Friday, April 27, 2012

Casualty of Meditation - Seizures and insomnia

Strike one:  Intensive meditation started my bout with insomnia back in 2003.  I’ve posted about that before, but its worth mentioning again, because just about anyone reading this (save those very few who know what kind of strange side effects meditation practice can have) will find it hard to believe.   The palpable somatic energetic sense that suppressed my ability to sleep arose directly out of meditation practice – it was (and is) an energetic sensation that I’m readily able to perceive.

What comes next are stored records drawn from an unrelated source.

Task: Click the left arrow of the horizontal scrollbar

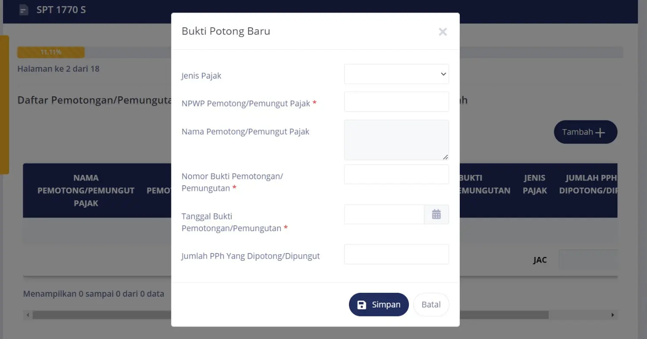Action: (x=27, y=315)
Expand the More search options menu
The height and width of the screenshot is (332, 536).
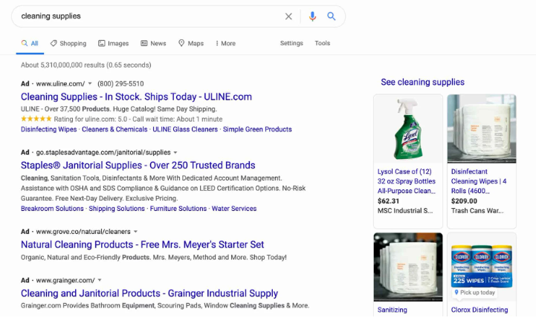click(225, 44)
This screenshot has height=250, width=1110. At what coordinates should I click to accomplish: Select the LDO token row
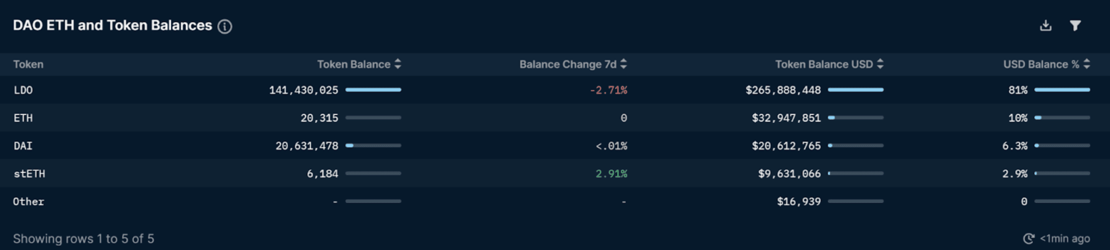click(x=23, y=90)
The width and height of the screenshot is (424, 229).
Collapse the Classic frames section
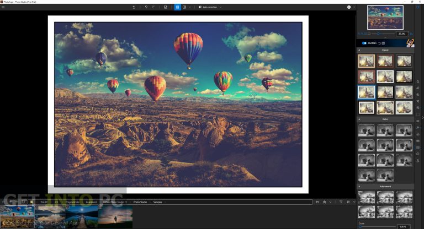pos(359,50)

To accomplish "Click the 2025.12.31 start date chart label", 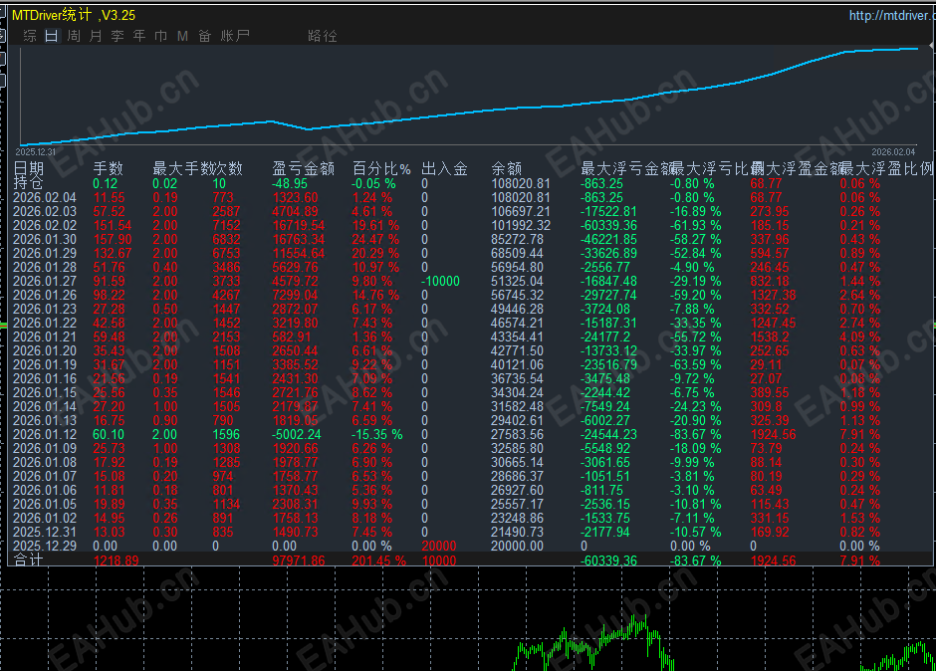I will click(35, 152).
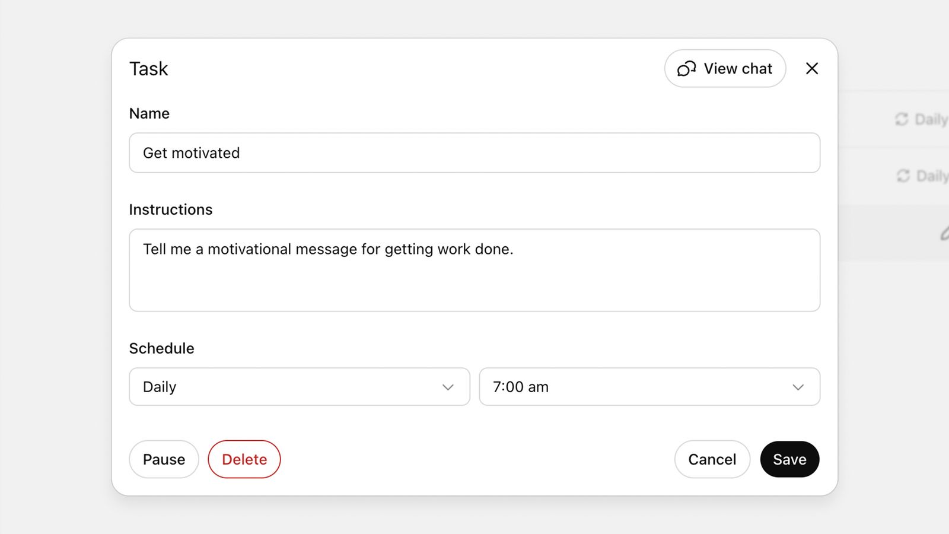Click the repeat icon on the first Daily row
949x534 pixels.
pyautogui.click(x=902, y=119)
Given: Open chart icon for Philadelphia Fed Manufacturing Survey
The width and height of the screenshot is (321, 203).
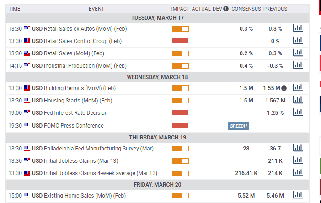Looking at the screenshot, I should coord(298,148).
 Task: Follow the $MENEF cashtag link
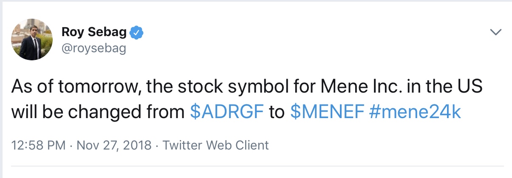click(x=327, y=112)
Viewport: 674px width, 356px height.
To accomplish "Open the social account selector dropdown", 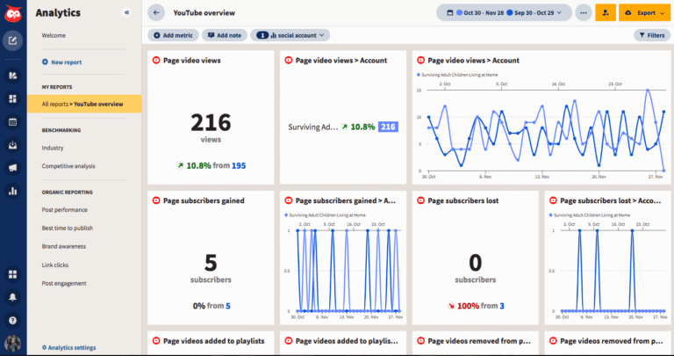I will [x=290, y=35].
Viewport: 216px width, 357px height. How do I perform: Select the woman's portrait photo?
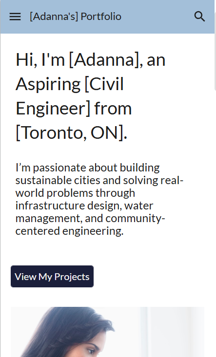[x=107, y=332]
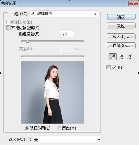The height and width of the screenshot is (145, 139).
Task: Check the 检测人脸 option
Action: tap(8, 22)
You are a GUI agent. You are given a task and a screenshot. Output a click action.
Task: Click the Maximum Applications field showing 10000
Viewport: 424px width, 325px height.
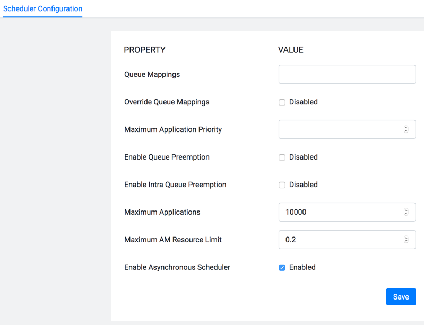tap(340, 212)
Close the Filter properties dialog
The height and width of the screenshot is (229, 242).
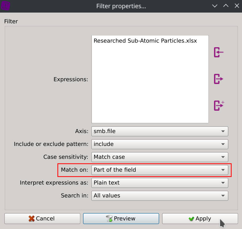236,6
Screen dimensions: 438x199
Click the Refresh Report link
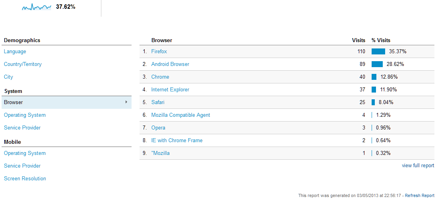(x=420, y=195)
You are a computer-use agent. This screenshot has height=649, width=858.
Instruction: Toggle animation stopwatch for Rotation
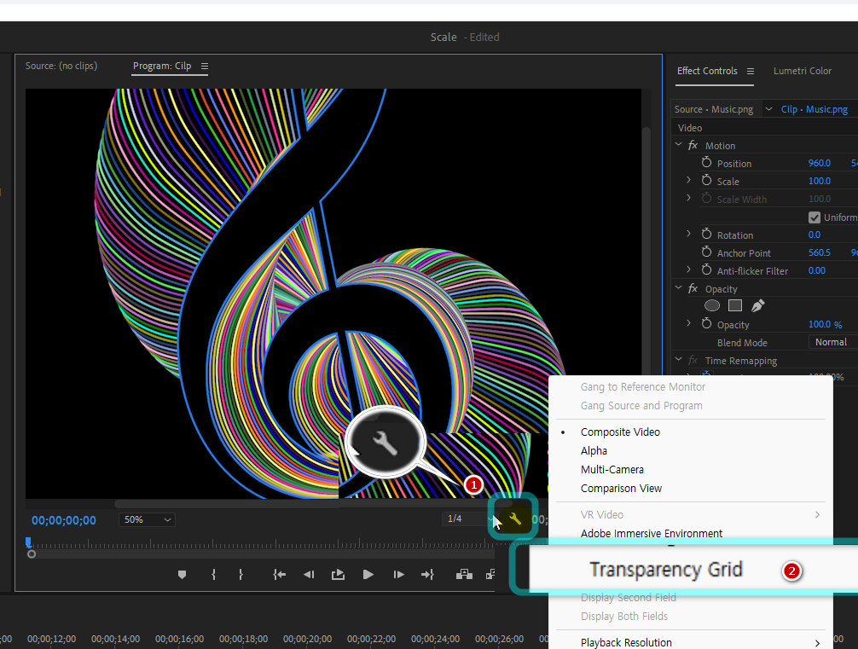click(706, 235)
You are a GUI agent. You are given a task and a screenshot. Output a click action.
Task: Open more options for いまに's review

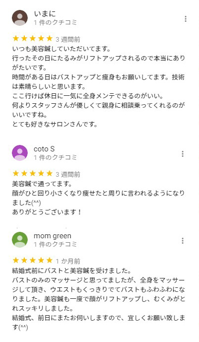(185, 19)
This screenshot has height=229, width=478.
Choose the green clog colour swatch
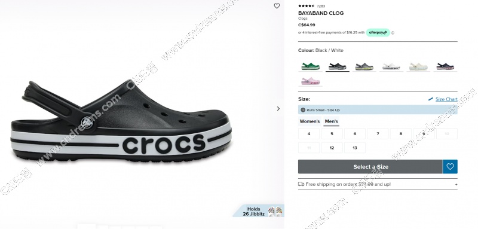(x=310, y=66)
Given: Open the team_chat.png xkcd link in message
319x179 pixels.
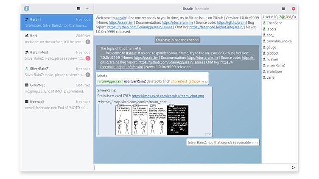Looking at the screenshot, I should 168,96.
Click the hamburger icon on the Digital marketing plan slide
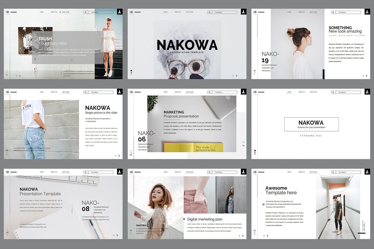Image resolution: width=374 pixels, height=249 pixels. [131, 172]
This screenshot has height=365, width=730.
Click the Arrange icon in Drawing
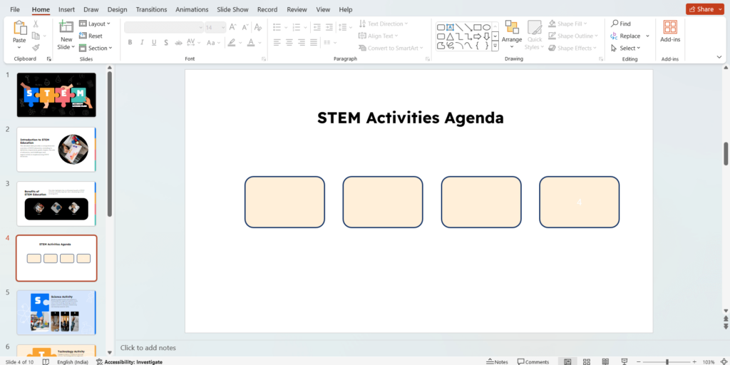click(512, 28)
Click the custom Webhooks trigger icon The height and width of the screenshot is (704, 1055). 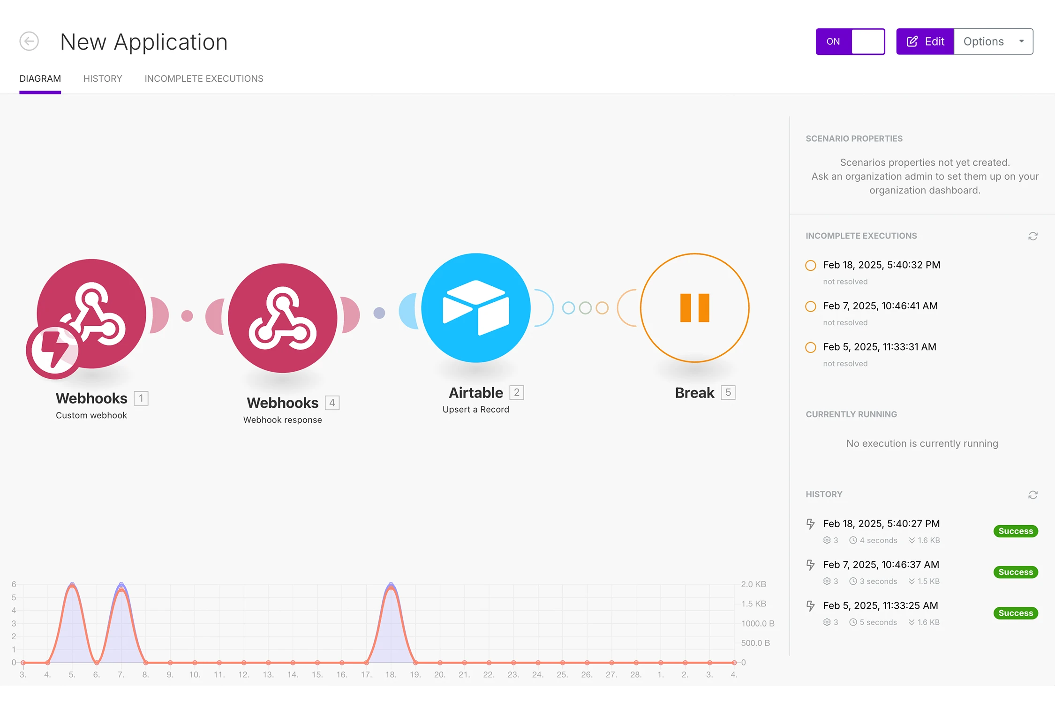(x=91, y=310)
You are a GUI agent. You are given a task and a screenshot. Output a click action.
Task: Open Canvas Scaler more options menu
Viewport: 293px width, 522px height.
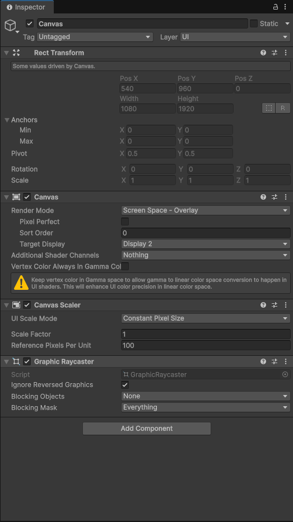point(286,305)
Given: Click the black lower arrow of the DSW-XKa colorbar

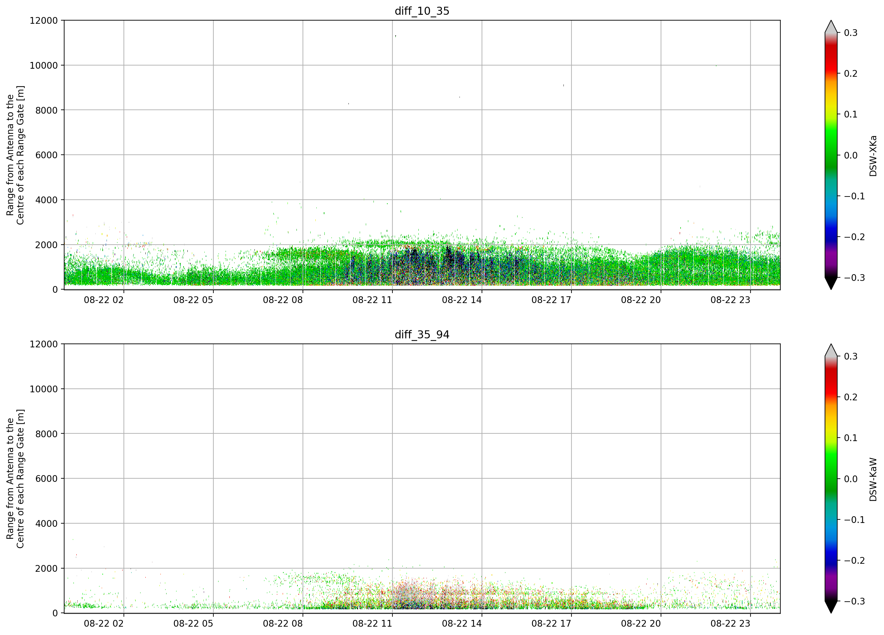Looking at the screenshot, I should click(x=831, y=284).
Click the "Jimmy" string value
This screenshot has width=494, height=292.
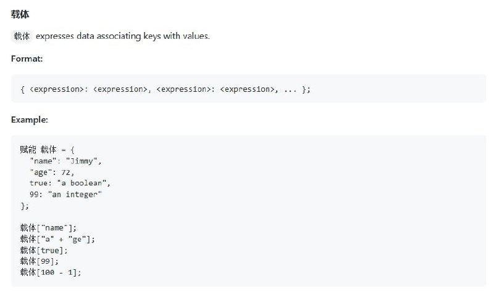82,161
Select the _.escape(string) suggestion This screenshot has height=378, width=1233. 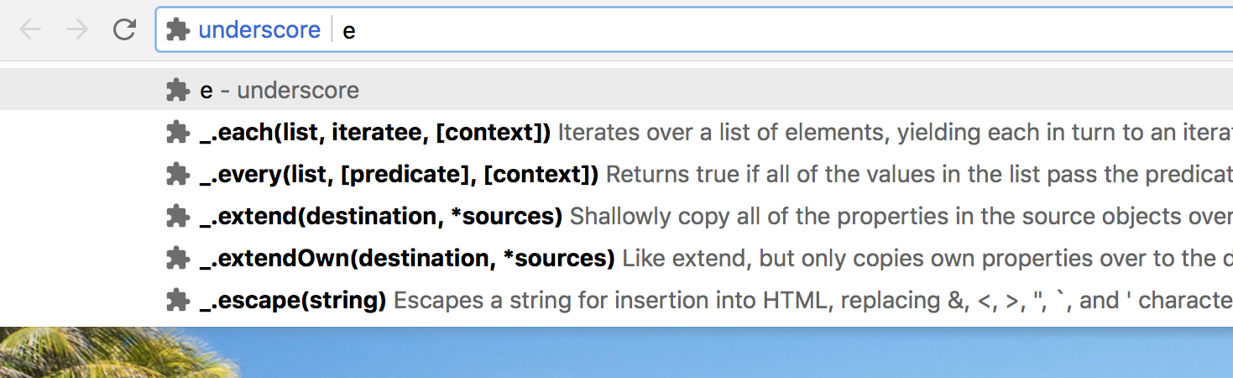click(616, 300)
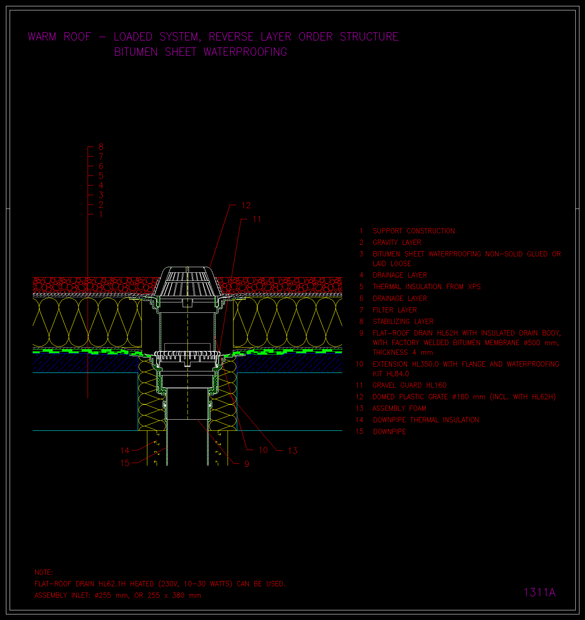
Task: Select callout number 12 above the grate
Action: (246, 206)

Strike two:  After 15 years, meditation now appears to be producing epilepsy-like symptoms – minor simple partial seizures, and what are probably gelastic seizures (which are far more common).  They are most intense during meditation, but they now  can appear when I do yoga (especially the gelastic seizures) and even tai chi.  I’m not sure whether long-term Zoloft use has primed my nervous system for the development of these symptoms – they are exacerbated by Zoloft use.   I first started noticing them 4 years ago.  I saw a neurologist, got an MRI, had EEG’s done – all tests registered normal.  But the seizures continued (simple partials – at worst, I would fall down, unable to control at all the right side of my body, by body consumed by jerky movements, but able to control my left side a bit).  They disappeared when I stopped taking Zoloft.  But now they have re-developed despite the fact that I’ve been off of Zoloft for 9 months now.

The paradox is that I can’t put meditation aside.   Especially without the drugs, it was the one practice that worked for me.  I can’t stop – I tried for 7 days last month, and it was clear that I would not be able to continue abstaining from it.

I’ve worked with some of the most experienced zen teachers on the east coast – they had no helpful suggestions for these issues, which is one of the primary reasons why I no longer practice zen in a formal setting.  I’m between a rock and a hard place, trying to keep my life from becoming a complete wreckage from these problems that to a large degree were induced by intensive meditation practice.